> TASK REQUIREMENTS
Render every line of the listing as a JSON list of strings, one string per line, and leave out blank lines.

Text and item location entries
══════════

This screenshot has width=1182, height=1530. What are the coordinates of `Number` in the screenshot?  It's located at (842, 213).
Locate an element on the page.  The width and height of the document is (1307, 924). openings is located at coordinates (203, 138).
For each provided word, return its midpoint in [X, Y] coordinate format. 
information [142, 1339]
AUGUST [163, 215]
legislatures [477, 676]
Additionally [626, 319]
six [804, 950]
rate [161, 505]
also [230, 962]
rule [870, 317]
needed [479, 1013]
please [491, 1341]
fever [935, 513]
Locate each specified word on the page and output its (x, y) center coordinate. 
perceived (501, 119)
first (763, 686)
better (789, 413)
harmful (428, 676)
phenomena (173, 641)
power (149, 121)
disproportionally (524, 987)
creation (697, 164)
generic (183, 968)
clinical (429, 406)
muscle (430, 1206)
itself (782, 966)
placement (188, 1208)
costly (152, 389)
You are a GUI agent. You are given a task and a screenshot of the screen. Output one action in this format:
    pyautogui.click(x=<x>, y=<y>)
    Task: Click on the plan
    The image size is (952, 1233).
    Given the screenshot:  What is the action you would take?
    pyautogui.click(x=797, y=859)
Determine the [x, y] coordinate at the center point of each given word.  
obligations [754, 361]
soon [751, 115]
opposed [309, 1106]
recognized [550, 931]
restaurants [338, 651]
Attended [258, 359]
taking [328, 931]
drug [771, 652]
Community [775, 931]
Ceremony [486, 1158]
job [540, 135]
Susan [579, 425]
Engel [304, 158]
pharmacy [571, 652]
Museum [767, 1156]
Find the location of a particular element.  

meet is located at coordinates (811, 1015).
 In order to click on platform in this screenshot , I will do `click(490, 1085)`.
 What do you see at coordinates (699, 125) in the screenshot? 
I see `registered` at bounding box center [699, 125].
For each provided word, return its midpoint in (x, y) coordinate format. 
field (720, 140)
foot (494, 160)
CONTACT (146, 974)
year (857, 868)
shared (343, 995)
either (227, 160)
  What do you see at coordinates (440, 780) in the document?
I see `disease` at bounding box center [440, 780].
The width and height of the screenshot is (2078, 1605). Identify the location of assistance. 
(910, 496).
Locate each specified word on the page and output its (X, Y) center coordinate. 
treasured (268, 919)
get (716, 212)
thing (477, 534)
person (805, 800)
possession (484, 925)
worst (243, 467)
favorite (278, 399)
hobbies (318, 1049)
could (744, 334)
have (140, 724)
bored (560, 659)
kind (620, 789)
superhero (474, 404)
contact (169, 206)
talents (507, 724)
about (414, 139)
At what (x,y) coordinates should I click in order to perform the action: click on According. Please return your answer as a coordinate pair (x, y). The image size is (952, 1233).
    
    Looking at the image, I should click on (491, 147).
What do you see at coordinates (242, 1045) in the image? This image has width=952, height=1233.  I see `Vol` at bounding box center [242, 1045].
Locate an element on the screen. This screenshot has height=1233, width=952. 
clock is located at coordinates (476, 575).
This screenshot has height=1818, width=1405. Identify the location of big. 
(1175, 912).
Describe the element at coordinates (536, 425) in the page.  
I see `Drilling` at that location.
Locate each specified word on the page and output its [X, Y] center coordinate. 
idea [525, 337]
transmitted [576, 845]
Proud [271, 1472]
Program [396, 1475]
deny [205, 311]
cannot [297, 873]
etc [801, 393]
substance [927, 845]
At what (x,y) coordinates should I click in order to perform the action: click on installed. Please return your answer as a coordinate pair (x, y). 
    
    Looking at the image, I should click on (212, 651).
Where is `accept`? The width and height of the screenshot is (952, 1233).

══════════

> SOLUTION FOR THIS PROBLEM
[
  "This screenshot has width=1182, height=1530. What are the coordinates of `Number` in the screenshot?  It's located at (842, 213).",
  "Locate an element on the page.  The width and height of the document is (1307, 924). openings is located at coordinates (203, 138).",
  "For each provided word, return its midpoint in [X, Y] coordinate format. ",
  "information [142, 1339]",
  "AUGUST [163, 215]",
  "legislatures [477, 676]",
  "Additionally [626, 319]",
  "six [804, 950]",
  "rate [161, 505]",
  "also [230, 962]",
  "rule [870, 317]",
  "needed [479, 1013]",
  "please [491, 1341]",
  "fever [935, 513]",
  "Locate each specified word on the page and output its (x, y) center coordinate. ",
  "perceived (501, 119)",
  "first (763, 686)",
  "better (789, 413)",
  "harmful (428, 676)",
  "phenomena (173, 641)",
  "power (149, 121)",
  "disproportionally (524, 987)",
  "creation (697, 164)",
  "generic (183, 968)",
  "clinical (429, 406)",
  "muscle (430, 1206)",
  "itself (782, 966)",
  "placement (188, 1208)",
  "costly (152, 389)",
  "You are a GUI agent. You are given a task and a screenshot of the screen. Output one action in this format:",
  "    pyautogui.click(x=<x>, y=<y>)",
  "    Task: Click on the plan",
  "    The image size is (952, 1233).",
  "    Given the screenshot:  What is the action you would take?",
  "    pyautogui.click(x=797, y=859)",
  "Determine the [x, y] coordinate at the center point of each given word.  ",
  "obligations [754, 361]",
  "soon [751, 115]",
  "opposed [309, 1106]",
  "recognized [550, 931]",
  "restaurants [338, 651]",
  "Attended [258, 359]",
  "taking [328, 931]",
  "drug [771, 652]",
  "Community [775, 931]",
  "Ceremony [486, 1158]",
  "job [540, 135]",
  "Susan [579, 425]",
  "Engel [304, 158]",
  "pharmacy [571, 652]",
  "Museum [767, 1156]",
  "Find the location of a particular element.  ",
  "meet is located at coordinates (811, 1015).",
  " In order to click on platform in this screenshot , I will do `click(490, 1085)`.",
  " What do you see at coordinates (699, 125) in the screenshot? ",
  "I see `registered` at bounding box center [699, 125].",
  "For each provided word, return its midpoint in (x, y) coordinate format. ",
  "field (720, 140)",
  "foot (494, 160)",
  "CONTACT (146, 974)",
  "year (857, 868)",
  "shared (343, 995)",
  "either (227, 160)",
  "  What do you see at coordinates (440, 780) in the document?",
  "I see `disease` at bounding box center [440, 780].",
  "The width and height of the screenshot is (2078, 1605). Identify the location of assistance. ",
  "(910, 496).",
  "Locate each specified word on the page and output its (X, Y) center coordinate. ",
  "treasured (268, 919)",
  "get (716, 212)",
  "thing (477, 534)",
  "person (805, 800)",
  "possession (484, 925)",
  "worst (243, 467)",
  "favorite (278, 399)",
  "hobbies (318, 1049)",
  "could (744, 334)",
  "have (140, 724)",
  "bored (560, 659)",
  "kind (620, 789)",
  "superhero (474, 404)",
  "contact (169, 206)",
  "talents (507, 724)",
  "about (414, 139)",
  "At what (x,y) coordinates should I click in order to perform the action: click on According. Please return your answer as a coordinate pair (x, y). The image size is (952, 1233).",
  "    Looking at the image, I should click on (491, 147).",
  "What do you see at coordinates (242, 1045) in the image? This image has width=952, height=1233.  I see `Vol` at bounding box center [242, 1045].",
  "Locate an element on the screen. This screenshot has height=1233, width=952. ",
  "clock is located at coordinates (476, 575).",
  "This screenshot has height=1818, width=1405. Identify the location of big. ",
  "(1175, 912).",
  "Describe the element at coordinates (536, 425) in the page.  ",
  "I see `Drilling` at that location.",
  "Locate each specified word on the page and output its [X, Y] center coordinate. ",
  "idea [525, 337]",
  "transmitted [576, 845]",
  "Proud [271, 1472]",
  "Program [396, 1475]",
  "deny [205, 311]",
  "cannot [297, 873]",
  "etc [801, 393]",
  "substance [927, 845]",
  "At what (x,y) coordinates should I click in order to perform the action: click on installed. Please return your answer as a coordinate pair (x, y). ",
  "    Looking at the image, I should click on (212, 651).",
  "Where is `accept`? The width and height of the screenshot is (952, 1233)."
]